问题
- They're one of the simplest "instructions" you could perform on a computer (they're the first ones I'd personally implement)
- Performing NOT(AND(x, y)) doubles execution time AND dependency chain length AND code size
- BMI1 introduced "andnot" which is a meaningful addition that is a unique operation - why not the ones in the title of this question?
- You usually read answers among the lines of "they take up valuable op-code space" but then I look at all of the kmask operations introduced with AVX512, which, btw, include NAND and XNOR........................
- Optimizing compilers could generate better code
- It gets way worse with SIMD => there is no NOT instruction, which requires tripling of execution time, dependency chain length (EDIT: <= not true; thanks @Peter Cordes) and code size instead of doubling:
vpcmpeqd xmm15, xmm15, xmm15
vpor xmm0, xmm0, xmm1
vpandn xmm0, xmm0, xmm15
回答1:
Those instructions wouldn't be as valuable as you imagine, and once a base ISA has been created, architects typically don't add new instructions unless there's a big win for some important use-case. (e.g. MMX isn't a big win overall for most code, but was a huge speedup for video/audio codecs as one of the early use-cases.)

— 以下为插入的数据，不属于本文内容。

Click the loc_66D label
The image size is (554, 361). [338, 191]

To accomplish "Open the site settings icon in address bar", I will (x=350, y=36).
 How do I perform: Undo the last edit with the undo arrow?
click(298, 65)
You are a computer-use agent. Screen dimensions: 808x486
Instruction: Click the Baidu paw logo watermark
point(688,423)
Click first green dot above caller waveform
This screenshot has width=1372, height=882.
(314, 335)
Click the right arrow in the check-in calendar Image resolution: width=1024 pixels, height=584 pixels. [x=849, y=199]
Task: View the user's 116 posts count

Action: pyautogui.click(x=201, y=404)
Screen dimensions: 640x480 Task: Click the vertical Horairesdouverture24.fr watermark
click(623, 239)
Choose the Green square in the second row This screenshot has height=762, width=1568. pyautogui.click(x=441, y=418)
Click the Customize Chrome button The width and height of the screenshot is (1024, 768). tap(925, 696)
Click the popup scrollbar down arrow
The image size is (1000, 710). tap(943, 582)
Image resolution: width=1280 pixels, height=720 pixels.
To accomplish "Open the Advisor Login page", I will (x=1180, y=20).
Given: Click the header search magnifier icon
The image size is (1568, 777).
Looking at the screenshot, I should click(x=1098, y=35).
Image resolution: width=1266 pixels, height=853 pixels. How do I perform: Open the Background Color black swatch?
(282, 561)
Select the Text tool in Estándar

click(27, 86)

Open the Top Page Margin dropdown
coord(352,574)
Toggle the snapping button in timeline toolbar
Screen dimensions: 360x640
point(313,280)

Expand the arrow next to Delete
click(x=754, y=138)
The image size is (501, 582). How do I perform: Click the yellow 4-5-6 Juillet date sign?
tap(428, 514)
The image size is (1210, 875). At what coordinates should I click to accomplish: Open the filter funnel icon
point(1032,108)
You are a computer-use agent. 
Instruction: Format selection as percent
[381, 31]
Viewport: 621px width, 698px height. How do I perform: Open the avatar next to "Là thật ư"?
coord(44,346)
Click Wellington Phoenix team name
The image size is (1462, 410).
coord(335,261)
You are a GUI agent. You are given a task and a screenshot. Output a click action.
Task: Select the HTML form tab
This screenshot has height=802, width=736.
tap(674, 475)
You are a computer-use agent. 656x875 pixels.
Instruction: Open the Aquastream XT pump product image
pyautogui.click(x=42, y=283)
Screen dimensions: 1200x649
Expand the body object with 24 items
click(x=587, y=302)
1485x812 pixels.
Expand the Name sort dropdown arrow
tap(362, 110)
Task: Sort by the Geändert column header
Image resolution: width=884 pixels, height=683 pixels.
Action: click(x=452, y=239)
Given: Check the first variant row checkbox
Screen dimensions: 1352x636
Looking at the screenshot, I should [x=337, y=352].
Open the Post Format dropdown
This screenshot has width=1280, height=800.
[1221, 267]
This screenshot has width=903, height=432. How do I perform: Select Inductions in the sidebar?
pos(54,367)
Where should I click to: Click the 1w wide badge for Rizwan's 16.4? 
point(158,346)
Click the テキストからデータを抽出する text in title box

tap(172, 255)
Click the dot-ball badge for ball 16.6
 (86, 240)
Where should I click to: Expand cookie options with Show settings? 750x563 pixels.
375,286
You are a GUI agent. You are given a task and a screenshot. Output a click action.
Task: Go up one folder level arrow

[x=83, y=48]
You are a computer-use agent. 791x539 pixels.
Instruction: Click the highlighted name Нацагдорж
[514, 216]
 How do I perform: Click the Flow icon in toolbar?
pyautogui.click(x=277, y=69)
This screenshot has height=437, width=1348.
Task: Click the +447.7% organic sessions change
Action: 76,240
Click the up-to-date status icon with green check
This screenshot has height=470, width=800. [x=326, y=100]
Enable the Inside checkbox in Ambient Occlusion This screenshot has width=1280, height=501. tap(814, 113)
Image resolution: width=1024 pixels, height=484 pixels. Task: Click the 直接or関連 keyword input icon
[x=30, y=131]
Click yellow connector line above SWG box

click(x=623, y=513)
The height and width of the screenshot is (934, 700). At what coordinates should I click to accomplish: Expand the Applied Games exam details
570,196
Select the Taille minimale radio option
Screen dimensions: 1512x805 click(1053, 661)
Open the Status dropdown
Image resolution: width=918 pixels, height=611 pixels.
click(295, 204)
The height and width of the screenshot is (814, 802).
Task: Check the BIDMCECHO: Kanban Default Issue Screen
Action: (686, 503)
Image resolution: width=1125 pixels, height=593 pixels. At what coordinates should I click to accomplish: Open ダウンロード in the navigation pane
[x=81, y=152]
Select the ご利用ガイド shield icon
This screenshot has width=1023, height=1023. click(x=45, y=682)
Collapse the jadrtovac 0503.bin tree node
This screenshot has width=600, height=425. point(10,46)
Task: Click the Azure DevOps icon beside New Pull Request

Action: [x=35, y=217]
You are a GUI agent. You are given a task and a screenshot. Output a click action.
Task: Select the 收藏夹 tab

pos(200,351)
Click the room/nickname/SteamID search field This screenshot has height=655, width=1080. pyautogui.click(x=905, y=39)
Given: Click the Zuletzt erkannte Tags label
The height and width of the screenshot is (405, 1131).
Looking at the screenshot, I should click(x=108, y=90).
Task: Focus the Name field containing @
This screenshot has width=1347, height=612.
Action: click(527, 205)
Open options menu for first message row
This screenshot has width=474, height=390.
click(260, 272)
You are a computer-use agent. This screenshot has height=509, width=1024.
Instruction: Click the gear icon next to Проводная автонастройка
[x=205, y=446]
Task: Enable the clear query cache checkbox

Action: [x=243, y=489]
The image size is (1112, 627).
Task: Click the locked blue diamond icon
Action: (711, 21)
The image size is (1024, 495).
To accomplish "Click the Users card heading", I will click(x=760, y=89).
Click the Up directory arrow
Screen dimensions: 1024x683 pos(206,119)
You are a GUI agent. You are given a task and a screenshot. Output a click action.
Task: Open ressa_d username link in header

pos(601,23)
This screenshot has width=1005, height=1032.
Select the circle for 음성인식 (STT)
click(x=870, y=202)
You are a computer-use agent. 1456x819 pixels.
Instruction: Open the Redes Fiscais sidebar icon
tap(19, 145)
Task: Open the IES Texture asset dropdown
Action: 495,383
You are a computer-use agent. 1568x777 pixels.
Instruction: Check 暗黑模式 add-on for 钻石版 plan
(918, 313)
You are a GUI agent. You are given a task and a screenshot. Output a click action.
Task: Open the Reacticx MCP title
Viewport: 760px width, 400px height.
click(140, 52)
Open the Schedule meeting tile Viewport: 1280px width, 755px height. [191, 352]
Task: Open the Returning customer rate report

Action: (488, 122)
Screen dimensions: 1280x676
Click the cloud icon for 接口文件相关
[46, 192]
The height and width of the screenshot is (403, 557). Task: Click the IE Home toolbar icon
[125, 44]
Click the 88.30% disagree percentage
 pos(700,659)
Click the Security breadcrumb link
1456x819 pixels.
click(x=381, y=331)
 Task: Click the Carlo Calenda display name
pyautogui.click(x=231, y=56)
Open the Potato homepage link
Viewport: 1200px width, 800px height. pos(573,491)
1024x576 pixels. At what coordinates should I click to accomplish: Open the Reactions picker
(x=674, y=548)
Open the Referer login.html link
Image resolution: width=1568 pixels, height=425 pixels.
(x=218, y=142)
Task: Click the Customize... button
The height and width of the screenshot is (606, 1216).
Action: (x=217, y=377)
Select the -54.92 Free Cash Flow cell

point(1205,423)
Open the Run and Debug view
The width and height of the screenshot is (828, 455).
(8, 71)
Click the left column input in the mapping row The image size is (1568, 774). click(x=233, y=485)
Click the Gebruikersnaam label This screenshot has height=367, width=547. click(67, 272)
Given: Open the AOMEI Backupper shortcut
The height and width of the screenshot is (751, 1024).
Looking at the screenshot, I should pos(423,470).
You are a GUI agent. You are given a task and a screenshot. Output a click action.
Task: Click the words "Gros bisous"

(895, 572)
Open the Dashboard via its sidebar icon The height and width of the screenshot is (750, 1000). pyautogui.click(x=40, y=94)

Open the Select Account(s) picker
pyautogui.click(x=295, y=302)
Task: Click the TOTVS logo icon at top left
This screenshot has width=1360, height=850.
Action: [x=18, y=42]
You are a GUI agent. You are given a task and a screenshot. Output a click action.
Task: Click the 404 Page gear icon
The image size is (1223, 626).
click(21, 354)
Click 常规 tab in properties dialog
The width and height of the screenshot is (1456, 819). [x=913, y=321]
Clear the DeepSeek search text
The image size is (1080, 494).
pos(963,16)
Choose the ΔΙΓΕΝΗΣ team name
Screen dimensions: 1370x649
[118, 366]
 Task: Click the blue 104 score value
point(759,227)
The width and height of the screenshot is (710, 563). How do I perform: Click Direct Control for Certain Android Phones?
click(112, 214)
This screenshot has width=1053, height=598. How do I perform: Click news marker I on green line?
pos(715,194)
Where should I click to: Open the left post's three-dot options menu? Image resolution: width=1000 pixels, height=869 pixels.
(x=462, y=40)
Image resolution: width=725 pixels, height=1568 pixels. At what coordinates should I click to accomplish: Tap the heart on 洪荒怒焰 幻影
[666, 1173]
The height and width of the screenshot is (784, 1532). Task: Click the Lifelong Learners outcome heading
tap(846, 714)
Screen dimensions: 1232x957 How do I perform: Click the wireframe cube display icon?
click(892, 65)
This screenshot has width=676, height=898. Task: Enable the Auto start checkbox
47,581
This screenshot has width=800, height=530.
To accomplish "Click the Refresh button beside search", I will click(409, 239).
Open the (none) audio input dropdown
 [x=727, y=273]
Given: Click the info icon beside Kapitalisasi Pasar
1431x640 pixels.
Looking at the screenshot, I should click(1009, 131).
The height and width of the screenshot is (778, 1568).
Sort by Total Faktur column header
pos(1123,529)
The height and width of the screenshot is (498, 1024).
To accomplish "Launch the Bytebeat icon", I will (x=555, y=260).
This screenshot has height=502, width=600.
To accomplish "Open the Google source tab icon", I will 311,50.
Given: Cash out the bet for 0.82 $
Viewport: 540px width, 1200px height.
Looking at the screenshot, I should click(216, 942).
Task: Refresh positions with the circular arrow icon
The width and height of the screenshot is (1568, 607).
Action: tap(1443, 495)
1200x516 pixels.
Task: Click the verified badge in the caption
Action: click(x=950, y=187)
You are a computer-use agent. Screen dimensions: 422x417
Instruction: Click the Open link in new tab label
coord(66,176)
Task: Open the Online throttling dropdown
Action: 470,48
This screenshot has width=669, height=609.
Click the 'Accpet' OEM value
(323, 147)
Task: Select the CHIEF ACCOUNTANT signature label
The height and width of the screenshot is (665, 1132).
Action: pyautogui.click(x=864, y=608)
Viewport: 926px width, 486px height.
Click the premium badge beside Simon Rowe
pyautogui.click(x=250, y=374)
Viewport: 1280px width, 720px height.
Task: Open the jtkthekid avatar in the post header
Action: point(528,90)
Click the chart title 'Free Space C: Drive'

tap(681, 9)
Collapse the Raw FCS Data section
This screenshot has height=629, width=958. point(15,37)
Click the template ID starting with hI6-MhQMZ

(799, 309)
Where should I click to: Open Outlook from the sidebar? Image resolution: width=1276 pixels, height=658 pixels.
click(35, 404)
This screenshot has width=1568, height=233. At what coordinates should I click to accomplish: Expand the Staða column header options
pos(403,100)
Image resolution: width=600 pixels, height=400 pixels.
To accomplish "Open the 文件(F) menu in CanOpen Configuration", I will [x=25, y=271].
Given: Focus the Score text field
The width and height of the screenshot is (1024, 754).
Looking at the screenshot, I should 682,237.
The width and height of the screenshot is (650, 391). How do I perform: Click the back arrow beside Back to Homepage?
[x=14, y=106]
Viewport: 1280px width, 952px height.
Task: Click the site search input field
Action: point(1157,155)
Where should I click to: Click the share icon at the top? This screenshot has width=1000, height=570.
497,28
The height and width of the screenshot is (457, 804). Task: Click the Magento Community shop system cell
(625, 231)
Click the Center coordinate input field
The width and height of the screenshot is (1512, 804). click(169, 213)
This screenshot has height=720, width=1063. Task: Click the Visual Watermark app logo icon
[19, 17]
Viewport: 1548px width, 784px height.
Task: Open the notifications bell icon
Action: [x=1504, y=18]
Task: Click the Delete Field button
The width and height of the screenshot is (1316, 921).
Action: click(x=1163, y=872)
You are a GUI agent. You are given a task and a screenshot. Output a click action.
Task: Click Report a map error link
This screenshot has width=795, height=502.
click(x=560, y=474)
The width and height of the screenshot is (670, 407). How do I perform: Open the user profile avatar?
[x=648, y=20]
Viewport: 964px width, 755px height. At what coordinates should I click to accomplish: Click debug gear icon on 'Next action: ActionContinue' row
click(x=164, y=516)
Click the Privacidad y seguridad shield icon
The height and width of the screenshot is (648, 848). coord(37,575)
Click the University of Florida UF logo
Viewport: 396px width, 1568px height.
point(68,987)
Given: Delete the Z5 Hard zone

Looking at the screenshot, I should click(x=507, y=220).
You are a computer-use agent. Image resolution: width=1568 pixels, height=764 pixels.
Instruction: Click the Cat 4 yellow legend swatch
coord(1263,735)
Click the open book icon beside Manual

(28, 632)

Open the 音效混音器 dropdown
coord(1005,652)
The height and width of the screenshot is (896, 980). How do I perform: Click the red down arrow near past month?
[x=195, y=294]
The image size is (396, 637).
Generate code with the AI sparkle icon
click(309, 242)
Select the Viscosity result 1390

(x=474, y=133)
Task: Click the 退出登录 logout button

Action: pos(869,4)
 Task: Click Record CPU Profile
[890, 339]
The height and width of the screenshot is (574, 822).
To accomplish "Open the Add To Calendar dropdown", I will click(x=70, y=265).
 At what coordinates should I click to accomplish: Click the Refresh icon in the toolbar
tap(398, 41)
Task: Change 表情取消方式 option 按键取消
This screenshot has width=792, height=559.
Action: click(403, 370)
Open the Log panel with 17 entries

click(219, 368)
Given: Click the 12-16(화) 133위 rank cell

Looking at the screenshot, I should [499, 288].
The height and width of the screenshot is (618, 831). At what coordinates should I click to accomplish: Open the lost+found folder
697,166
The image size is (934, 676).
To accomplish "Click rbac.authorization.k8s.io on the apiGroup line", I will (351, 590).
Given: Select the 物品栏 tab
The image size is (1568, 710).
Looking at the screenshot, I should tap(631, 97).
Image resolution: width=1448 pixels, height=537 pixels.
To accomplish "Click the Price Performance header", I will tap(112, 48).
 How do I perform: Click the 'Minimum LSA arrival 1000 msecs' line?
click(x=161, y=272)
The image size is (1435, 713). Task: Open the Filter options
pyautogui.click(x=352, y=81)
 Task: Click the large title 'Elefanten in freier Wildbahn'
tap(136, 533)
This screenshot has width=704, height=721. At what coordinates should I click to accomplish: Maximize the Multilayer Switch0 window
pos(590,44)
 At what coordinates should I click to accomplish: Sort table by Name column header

Remember, most code isn't doing branchless bithacks. That only became much more common with SIMD, decades after 8086. I doubt most programmers would rather have nor
than or
(8086 had no space left for more standard ALU instruction encodings that follow its normal patterns1.) A lot of code spends a lot of it's time comparing-and-branching, looping over data structures (and stalling for memory), or doing "normal" math. Certainly bit-manipulation code exists, but a lot of code doesn't involve much of that.
Saving an instruction or two all over the place will help, but only if you can compile your whole application with these new instructions. (Although most of BMI1 and BMI2 are actually like that, e.g. SHLX/SHRX for 1-uop copy-and-shift-by-variable, but Intel still added them to patch over the really crappy 3-uop shift-by-cl.) That's fine if you're targeting a specific server (so you can build with -march=native
), but a lot of x86 code is ahead-of-time compiled for use on random consumer machines. Extensions like SSE can greatly speed up single loops, so it's usually viable to dispatch to different versions of one single function to take advantage, while keeping the baseline requirement low.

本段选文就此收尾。